» WHAT TO WORK ON
From the listing below, extract each entry exactly as written, minus the images.
****************************************
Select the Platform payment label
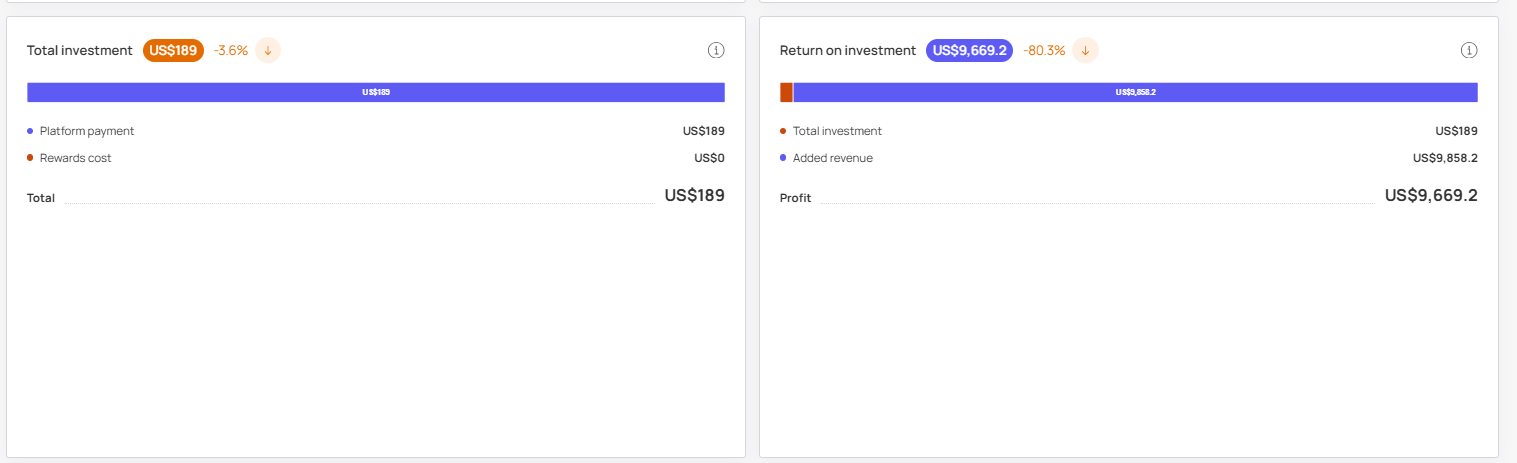 pyautogui.click(x=87, y=131)
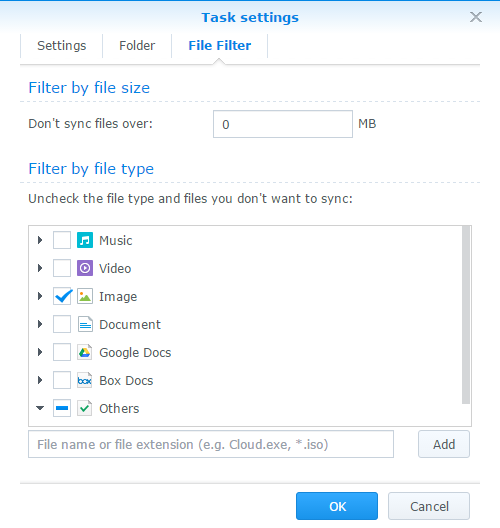Expand the Google Docs tree node
This screenshot has width=500, height=528.
[40, 352]
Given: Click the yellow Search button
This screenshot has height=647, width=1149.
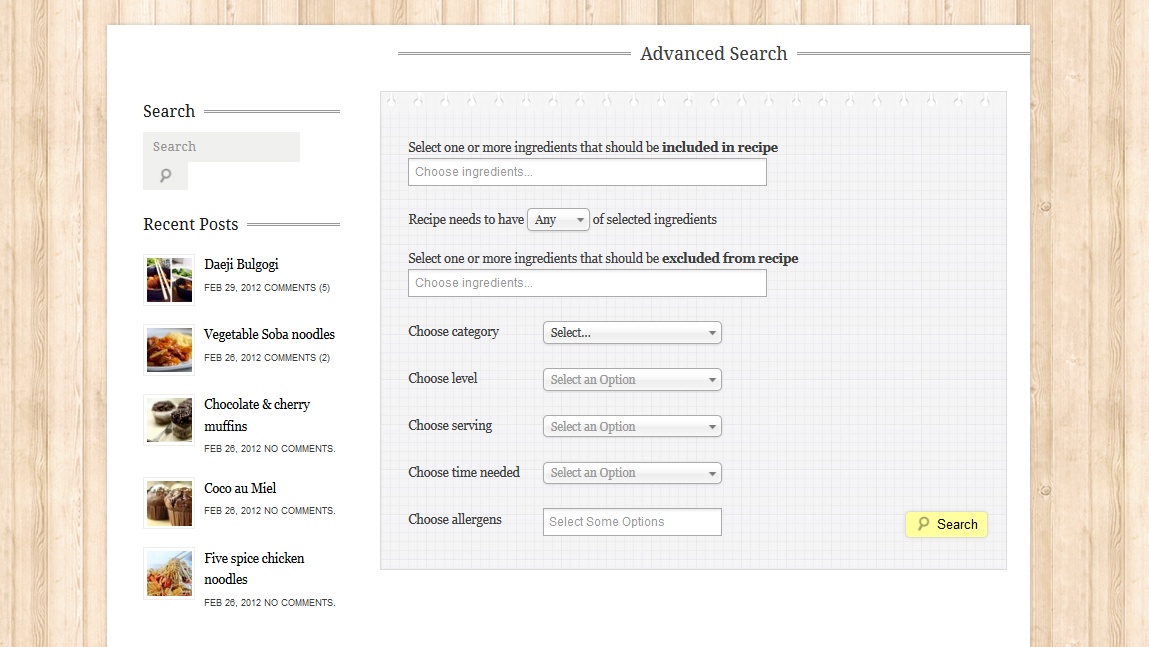Looking at the screenshot, I should (946, 524).
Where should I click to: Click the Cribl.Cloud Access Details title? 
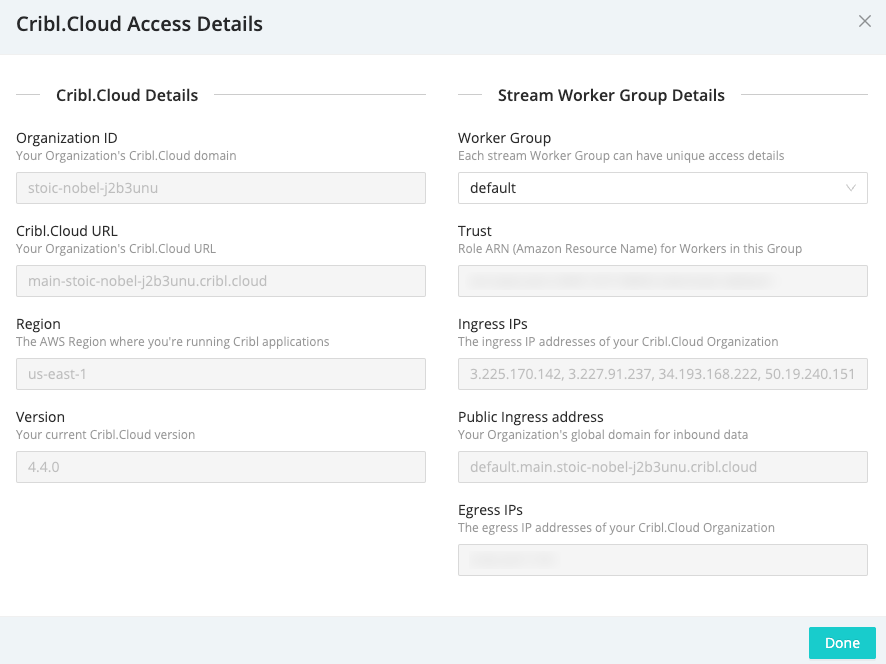pos(139,23)
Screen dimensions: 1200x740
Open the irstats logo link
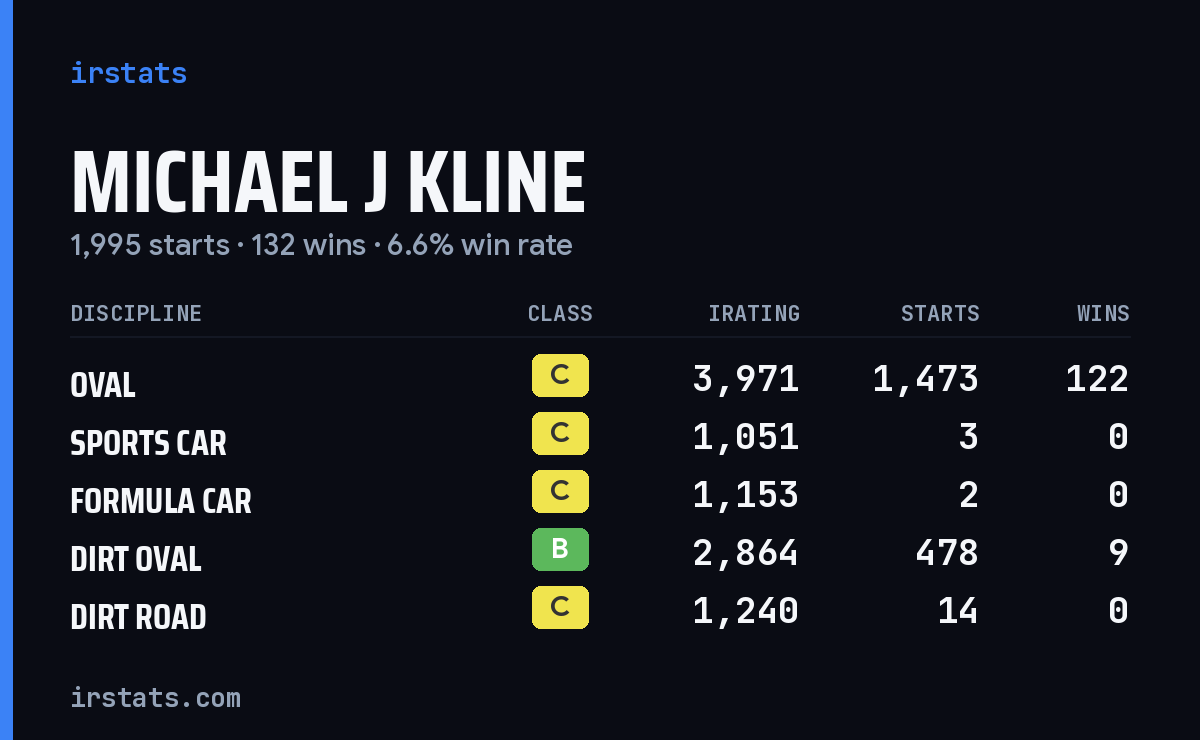129,73
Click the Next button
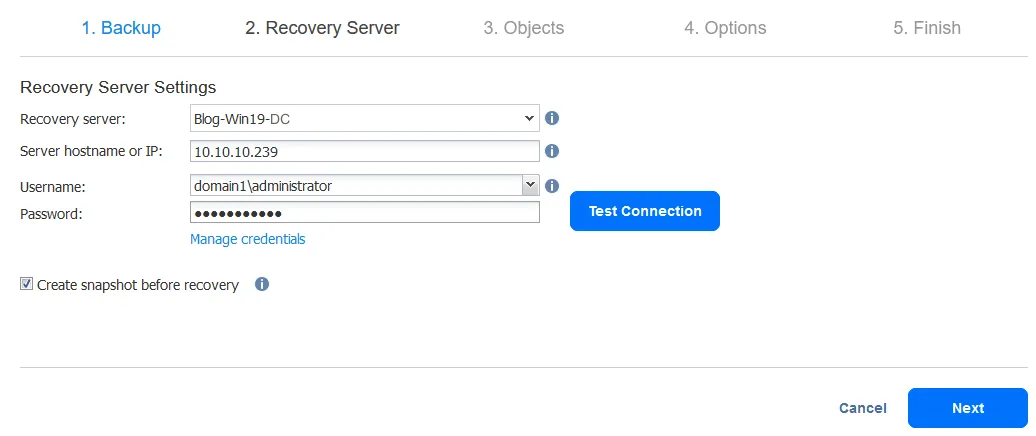1036x436 pixels. (967, 408)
****************************************
» ANSWER TO THIS EXERCISE
Select the Platform payment label
 pyautogui.click(x=87, y=131)
Expand the Google Docs tree node
This screenshot has width=500, height=528.
[40, 352]
Given: Click the yellow Search button
This screenshot has height=647, width=1149.
Looking at the screenshot, I should (946, 524).
Where should I click to: Click the Cribl.Cloud Access Details title? 
pos(139,23)
Screen dimensions: 1200x740
Open the irstats logo link
129,73
Click the Next button
1036x436 pixels. (967, 408)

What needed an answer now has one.